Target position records

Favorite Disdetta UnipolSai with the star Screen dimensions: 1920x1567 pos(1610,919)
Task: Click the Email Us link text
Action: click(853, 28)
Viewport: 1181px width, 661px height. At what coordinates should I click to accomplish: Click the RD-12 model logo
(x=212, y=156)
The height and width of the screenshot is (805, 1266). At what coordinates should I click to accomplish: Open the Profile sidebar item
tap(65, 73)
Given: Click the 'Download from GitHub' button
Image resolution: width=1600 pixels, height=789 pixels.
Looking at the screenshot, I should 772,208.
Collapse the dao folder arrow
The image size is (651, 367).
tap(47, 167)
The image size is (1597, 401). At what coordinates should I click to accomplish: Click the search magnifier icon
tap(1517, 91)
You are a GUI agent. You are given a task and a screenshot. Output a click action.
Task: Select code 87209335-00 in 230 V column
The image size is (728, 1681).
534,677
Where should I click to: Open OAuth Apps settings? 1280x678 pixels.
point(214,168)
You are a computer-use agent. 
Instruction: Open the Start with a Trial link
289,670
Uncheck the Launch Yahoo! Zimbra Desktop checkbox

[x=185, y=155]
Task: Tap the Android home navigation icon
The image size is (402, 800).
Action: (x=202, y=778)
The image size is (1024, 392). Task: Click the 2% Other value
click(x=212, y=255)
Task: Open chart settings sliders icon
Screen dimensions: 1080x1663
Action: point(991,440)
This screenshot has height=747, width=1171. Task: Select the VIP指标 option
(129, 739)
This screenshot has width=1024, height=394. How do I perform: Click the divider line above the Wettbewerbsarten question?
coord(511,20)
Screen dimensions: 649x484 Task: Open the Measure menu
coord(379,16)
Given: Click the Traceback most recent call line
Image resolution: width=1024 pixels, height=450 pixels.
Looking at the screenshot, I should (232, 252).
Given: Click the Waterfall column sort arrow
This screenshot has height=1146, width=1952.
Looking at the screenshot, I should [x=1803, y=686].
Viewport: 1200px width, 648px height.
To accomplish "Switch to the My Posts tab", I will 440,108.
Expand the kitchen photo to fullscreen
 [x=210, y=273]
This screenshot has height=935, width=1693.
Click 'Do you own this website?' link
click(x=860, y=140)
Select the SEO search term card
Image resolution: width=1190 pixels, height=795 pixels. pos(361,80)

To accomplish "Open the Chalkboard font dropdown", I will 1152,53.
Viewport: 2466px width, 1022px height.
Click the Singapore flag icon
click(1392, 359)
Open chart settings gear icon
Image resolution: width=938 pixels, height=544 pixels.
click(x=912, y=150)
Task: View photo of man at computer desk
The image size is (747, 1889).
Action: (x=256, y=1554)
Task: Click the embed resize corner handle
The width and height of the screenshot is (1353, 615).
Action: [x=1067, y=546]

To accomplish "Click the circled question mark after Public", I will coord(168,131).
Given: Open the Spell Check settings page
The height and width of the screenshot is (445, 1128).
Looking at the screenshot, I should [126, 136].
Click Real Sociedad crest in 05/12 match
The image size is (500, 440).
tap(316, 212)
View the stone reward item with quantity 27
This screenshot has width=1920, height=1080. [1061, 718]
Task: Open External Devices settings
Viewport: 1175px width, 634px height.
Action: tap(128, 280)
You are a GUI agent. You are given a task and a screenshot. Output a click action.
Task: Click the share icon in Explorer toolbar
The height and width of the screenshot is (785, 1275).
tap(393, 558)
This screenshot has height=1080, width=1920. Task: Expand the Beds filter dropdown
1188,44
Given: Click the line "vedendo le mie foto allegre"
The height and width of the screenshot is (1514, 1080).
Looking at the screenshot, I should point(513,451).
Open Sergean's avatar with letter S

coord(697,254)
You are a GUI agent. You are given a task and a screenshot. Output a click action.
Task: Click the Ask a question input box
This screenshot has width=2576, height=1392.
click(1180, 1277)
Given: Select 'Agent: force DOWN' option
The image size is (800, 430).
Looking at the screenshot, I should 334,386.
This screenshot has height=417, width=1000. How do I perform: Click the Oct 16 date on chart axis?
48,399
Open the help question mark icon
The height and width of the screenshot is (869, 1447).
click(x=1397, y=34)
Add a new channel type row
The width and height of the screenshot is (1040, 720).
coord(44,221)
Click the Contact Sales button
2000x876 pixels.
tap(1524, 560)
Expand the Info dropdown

**What you need to do**
Rewrite every line of the records above as a JSON list of strings, one string per line, and leave out the blank lines.

**Response to the exercise**
[
  "Favorite Disdetta UnipolSai with the star Screen dimensions: 1920x1567 pos(1610,919)",
  "Task: Click the Email Us link text",
  "Action: click(853, 28)",
  "Viewport: 1181px width, 661px height. At what coordinates should I click to accomplish: Click the RD-12 model logo",
  "(x=212, y=156)",
  "The height and width of the screenshot is (805, 1266). At what coordinates should I click to accomplish: Open the Profile sidebar item",
  "tap(65, 73)",
  "Given: Click the 'Download from GitHub' button",
  "Image resolution: width=1600 pixels, height=789 pixels.",
  "Looking at the screenshot, I should 772,208.",
  "Collapse the dao folder arrow",
  "The image size is (651, 367).",
  "tap(47, 167)",
  "The image size is (1597, 401). At what coordinates should I click to accomplish: Click the search magnifier icon",
  "tap(1517, 91)",
  "You are a GUI agent. You are given a task and a screenshot. Output a click action.",
  "Task: Select code 87209335-00 in 230 V column",
  "The image size is (728, 1681).",
  "534,677",
  "Where should I click to: Open OAuth Apps settings? 1280x678 pixels.",
  "point(214,168)",
  "You are a computer-use agent. ",
  "Instruction: Open the Start with a Trial link",
  "289,670",
  "Uncheck the Launch Yahoo! Zimbra Desktop checkbox",
  "[x=185, y=155]",
  "Task: Tap the Android home navigation icon",
  "The image size is (402, 800).",
  "Action: (x=202, y=778)",
  "The image size is (1024, 392). Task: Click the 2% Other value",
  "click(x=212, y=255)",
  "Task: Open chart settings sliders icon",
  "Screen dimensions: 1080x1663",
  "Action: point(991,440)",
  "This screenshot has height=747, width=1171. Task: Select the VIP指标 option",
  "(129, 739)",
  "This screenshot has width=1024, height=394. How do I perform: Click the divider line above the Wettbewerbsarten question?",
  "coord(511,20)",
  "Screen dimensions: 649x484 Task: Open the Measure menu",
  "coord(379,16)",
  "Given: Click the Traceback most recent call line",
  "Image resolution: width=1024 pixels, height=450 pixels.",
  "Looking at the screenshot, I should (232, 252).",
  "Given: Click the Waterfall column sort arrow",
  "This screenshot has height=1146, width=1952.",
  "Looking at the screenshot, I should [x=1803, y=686].",
  "Viewport: 1200px width, 648px height.",
  "To accomplish \"Switch to the My Posts tab\", I will 440,108.",
  "Expand the kitchen photo to fullscreen",
  " [x=210, y=273]",
  "This screenshot has height=935, width=1693.",
  "Click 'Do you own this website?' link",
  "click(x=860, y=140)",
  "Select the SEO search term card",
  "Image resolution: width=1190 pixels, height=795 pixels. pos(361,80)",
  "To accomplish \"Open the Chalkboard font dropdown\", I will 1152,53.",
  "Viewport: 2466px width, 1022px height.",
  "Click the Singapore flag icon",
  "click(1392, 359)",
  "Open chart settings gear icon",
  "Image resolution: width=938 pixels, height=544 pixels.",
  "click(x=912, y=150)",
  "Task: View photo of man at computer desk",
  "The image size is (747, 1889).",
  "Action: (x=256, y=1554)",
  "Task: Click the embed resize corner handle",
  "The width and height of the screenshot is (1353, 615).",
  "Action: [x=1067, y=546]",
  "To accomplish \"Click the circled question mark after Public\", I will coord(168,131).",
  "Given: Open the Spell Check settings page",
  "The height and width of the screenshot is (445, 1128).",
  "Looking at the screenshot, I should [126, 136].",
  "Click Real Sociedad crest in 05/12 match",
  "The image size is (500, 440).",
  "tap(316, 212)",
  "View the stone reward item with quantity 27",
  "This screenshot has width=1920, height=1080. [1061, 718]",
  "Task: Open External Devices settings",
  "Viewport: 1175px width, 634px height.",
  "Action: tap(128, 280)",
  "You are a GUI agent. You are given a task and a screenshot. Output a click action.",
  "Task: Click the share icon in Explorer toolbar",
  "The height and width of the screenshot is (785, 1275).",
  "tap(393, 558)",
  "This screenshot has height=1080, width=1920. Task: Expand the Beds filter dropdown",
  "1188,44",
  "Given: Click the line \"vedendo le mie foto allegre\"",
  "The height and width of the screenshot is (1514, 1080).",
  "Looking at the screenshot, I should point(513,451).",
  "Open Sergean's avatar with letter S",
  "coord(697,254)",
  "You are a GUI agent. You are given a task and a screenshot. Output a click action.",
  "Task: Click the Ask a question input box",
  "This screenshot has width=2576, height=1392.",
  "click(1180, 1277)",
  "Given: Select 'Agent: force DOWN' option",
  "The image size is (800, 430).",
  "Looking at the screenshot, I should 334,386.",
  "This screenshot has height=417, width=1000. How do I perform: Click the Oct 16 date on chart axis?",
  "48,399",
  "Open the help question mark icon",
  "The height and width of the screenshot is (869, 1447).",
  "click(x=1397, y=34)",
  "Add a new channel type row",
  "The width and height of the screenshot is (1040, 720).",
  "coord(44,221)",
  "Click the Contact Sales button",
  "2000x876 pixels.",
  "tap(1524, 560)",
  "Expand the Info dropdown"
]